La grieta en el muro

Capítulo 10

El amor prohibido

La tarde en el bloque de Reajuste era tan rutinaria como todas. Después de los entrenamientos y las sesiones de propaganda, los internos eran reunidos en una sala de instrucción, donde las paredes proyectaban lecciones sobre la vida bajo el Consejo.

Ese día, el tema era la formación de parejas.

Un instructor, alto y con la voz desprovista de matices, se plantó frente al grupo. Su uniforme impecable y el emblema azul del Consejo brillaban bajo la luz artificial.

—Las uniones son asignadas por el sistema central —comenzó—. A los dieciocho años, cada ciudadano recibe una evaluación completa: compatibilidad genética, equilibrio emocional y utilidad social. Con base en esos datos, el Consejo selecciona la pareja ideal.

En la pantalla detrás de él aparecieron imágenes de hombres y mujeres jóvenes tomados de la mano, sonriendo bajo la supervisión de drones. Parecían felices, demasiado felices, como si la emoción hubiera sido fabricada junto con sus gestos.

—El romance —continuó el instructor— es una ilusión peligrosa. Antes del Consejo, los humanos elegían basados en pasiones y deseos. El resultado fue caos: celos, crímenes, familias disfuncionales. Ahora, gracias al sistema, esos errores son imposibles. Cada pareja cumple su función: reproducirse cuando es necesario y mantener la estabilidad.

Veyra apretó las manos sobre sus rodillas. Sentía el calor subiendo desde el estómago, esa mezcla de rabia y asco que siempre la empujaba a hablar cuando debería callar.

Alzó la voz sin pedir permiso:
—¿Y qué pasa si alguien… ama a otra persona que no le asignaron?

La sala quedó en silencio. Algunos internos giraron la cabeza hacia ella con ojos abiertos, otros bajaron la mirada para no ser asociados con la pregunta. Nadie se atrevía a mencionar esa palabra: amor.

El instructor no se movió, pero en su rostro apareció una sombra de irritación.
—El amor no es real —dijo con firmeza—. Es una distorsión emocional que el chip regula para protegerlos.

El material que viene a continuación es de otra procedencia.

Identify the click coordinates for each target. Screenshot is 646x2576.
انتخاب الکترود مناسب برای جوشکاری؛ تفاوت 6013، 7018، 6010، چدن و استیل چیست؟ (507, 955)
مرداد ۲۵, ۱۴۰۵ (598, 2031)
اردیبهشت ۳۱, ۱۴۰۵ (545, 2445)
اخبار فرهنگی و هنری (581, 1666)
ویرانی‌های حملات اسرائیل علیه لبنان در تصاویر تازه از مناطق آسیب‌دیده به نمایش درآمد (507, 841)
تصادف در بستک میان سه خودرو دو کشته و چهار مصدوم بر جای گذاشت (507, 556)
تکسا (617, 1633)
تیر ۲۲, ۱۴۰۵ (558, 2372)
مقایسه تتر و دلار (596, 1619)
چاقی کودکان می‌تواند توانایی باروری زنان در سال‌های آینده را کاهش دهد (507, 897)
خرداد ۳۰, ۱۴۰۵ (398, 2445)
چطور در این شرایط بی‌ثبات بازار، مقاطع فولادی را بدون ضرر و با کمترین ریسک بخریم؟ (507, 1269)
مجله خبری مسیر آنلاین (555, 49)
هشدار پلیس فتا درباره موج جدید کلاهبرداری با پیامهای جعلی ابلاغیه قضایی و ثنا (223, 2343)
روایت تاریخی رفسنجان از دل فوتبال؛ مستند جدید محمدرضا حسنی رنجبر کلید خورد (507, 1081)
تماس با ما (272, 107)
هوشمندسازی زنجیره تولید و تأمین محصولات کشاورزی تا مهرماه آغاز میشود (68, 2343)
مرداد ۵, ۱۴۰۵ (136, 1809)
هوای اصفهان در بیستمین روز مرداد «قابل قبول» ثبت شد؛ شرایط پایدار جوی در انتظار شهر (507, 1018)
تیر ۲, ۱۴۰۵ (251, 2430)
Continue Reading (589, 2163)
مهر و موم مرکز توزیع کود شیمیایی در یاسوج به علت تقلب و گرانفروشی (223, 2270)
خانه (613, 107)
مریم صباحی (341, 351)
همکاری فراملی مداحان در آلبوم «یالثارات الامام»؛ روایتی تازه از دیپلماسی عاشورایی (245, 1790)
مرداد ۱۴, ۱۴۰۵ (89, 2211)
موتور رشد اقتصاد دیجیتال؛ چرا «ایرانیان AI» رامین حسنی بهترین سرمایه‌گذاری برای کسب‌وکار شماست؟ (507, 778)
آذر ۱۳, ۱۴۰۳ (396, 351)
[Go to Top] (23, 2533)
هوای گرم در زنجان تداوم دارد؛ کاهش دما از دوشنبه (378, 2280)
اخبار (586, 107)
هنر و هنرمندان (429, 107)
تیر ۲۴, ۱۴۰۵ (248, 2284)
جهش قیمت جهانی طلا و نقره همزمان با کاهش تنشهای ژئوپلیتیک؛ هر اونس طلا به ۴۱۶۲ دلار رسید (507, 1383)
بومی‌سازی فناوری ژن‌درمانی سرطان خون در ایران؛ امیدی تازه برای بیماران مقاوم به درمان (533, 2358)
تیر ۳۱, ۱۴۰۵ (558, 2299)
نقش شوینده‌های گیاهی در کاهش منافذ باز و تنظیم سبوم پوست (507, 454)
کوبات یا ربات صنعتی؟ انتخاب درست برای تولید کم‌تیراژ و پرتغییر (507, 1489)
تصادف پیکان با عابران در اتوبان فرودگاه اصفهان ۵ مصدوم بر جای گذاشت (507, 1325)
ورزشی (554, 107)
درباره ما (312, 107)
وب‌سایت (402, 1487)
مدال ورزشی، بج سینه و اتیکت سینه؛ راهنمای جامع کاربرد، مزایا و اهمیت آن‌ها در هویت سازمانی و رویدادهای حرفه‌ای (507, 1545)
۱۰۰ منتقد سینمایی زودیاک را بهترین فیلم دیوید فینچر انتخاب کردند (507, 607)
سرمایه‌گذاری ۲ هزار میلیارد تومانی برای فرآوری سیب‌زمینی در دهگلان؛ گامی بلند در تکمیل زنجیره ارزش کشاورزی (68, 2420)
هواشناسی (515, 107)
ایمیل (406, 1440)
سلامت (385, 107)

No pueden sentirlo, porque es una construcción del caos.

—Yo lo sentí —escapó de los labios de Veyra, antes de poder detenerse.

Un murmullo corrió entre los jóvenes. Ella lo sabía: acababa de lanzarse al vacío.

El instructor dio un paso hacia ella.
—Unidad 47, sus palabras son peligrosas. Los chips garantizan que no haya desviaciones. Nadie siente amor, porque no existe.

Veyra sostuvo la mirada, desafiando la amenaza implícita.
—Si no existe, ¿por qué el Consejo tiene tanto miedo de él?

Un silencio glacial se extendió. El chip en su cuello zumbó levemente, como si la estuviera advirtiendo, pero no la derribó. Quizá los controladores querían observar hasta dónde llegaba.

En la última fila, Cassian presenciaba la escena. No estaba sentado como los demás: supervisaba desde un costado, tomando notas para su informe. Su rostro permanecía neutral, el perfecto hijo del orden. Pero por dentro, cada palabra de Veyra se incrustaba como un eco incómodo.

“Si no existe, ¿por qué el Consejo tiene tanto miedo de él?”

Él nunca lo había formulado así. Desde niño le habían repetido que el amor era un mito, un residuo peligroso del viejo mundo. Pero escucharla desafiar al sistema en voz alta le provocaba una mezcla de admiración y temor.

El instructor cerró la sesión de manera abrupta.
—El tema queda concluido. Nadie debe volver a mencionarlo.

Los jóvenes fueron desalojados en filas, con el peso de la advertencia aún flotando en el aire.

En el pasillo, Liora se acercó a Veyra con una sonrisa tensa.
—Eres una insensata.

—Tal vez —respondió Veyra—, pero alguien tenía que decirlo.

Cassian las observó de lejos. No intervino, no debía hacerlo. Pero en su mente, por primera vez, la palabra prohibida resonaba como una grieta en el orden: amor.

No sabía si era una amenaza o una promesa.